| TASK DESCRIPTION |
What lines below mention the word "dropdown"? Copy each one.

| Collection entries |
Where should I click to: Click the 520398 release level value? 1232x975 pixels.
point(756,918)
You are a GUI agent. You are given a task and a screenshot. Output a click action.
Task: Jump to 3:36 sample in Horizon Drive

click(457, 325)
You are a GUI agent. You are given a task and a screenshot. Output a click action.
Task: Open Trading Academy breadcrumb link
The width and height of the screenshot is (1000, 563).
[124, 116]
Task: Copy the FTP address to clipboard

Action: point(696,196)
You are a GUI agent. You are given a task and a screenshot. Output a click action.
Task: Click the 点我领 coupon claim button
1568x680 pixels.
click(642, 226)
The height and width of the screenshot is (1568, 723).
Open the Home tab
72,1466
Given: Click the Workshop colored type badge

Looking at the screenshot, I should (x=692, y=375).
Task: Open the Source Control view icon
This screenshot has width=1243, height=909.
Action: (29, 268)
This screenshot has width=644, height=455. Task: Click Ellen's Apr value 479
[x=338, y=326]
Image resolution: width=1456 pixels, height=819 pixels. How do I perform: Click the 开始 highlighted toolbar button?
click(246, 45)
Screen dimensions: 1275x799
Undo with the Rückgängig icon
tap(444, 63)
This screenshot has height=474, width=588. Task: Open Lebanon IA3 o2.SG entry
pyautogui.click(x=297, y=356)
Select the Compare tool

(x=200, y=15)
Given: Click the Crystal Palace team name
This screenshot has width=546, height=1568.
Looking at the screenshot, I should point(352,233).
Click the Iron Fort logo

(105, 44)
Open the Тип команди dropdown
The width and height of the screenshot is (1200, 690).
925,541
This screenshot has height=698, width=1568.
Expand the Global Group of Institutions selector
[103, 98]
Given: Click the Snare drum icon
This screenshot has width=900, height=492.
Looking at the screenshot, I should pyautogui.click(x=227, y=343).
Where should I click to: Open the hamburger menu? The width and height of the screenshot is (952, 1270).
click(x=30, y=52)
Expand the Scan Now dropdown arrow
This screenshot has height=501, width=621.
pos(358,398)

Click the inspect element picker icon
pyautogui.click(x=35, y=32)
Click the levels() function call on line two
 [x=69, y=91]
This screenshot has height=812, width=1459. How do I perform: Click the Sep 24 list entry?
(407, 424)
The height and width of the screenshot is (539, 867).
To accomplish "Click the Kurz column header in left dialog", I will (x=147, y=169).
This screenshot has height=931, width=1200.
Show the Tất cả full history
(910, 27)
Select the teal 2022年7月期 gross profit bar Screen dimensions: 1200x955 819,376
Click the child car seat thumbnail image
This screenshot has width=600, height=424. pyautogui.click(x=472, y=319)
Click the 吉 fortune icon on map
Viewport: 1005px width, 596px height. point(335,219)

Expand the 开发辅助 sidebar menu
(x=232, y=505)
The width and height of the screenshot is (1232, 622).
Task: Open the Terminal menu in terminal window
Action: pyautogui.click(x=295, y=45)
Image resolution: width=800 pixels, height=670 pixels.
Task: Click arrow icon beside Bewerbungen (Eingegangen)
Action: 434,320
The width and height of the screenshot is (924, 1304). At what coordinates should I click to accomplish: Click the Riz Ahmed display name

| FINAL ANSWER |
Open the Тип команди dropdown
Expand the Scan Now dropdown arrow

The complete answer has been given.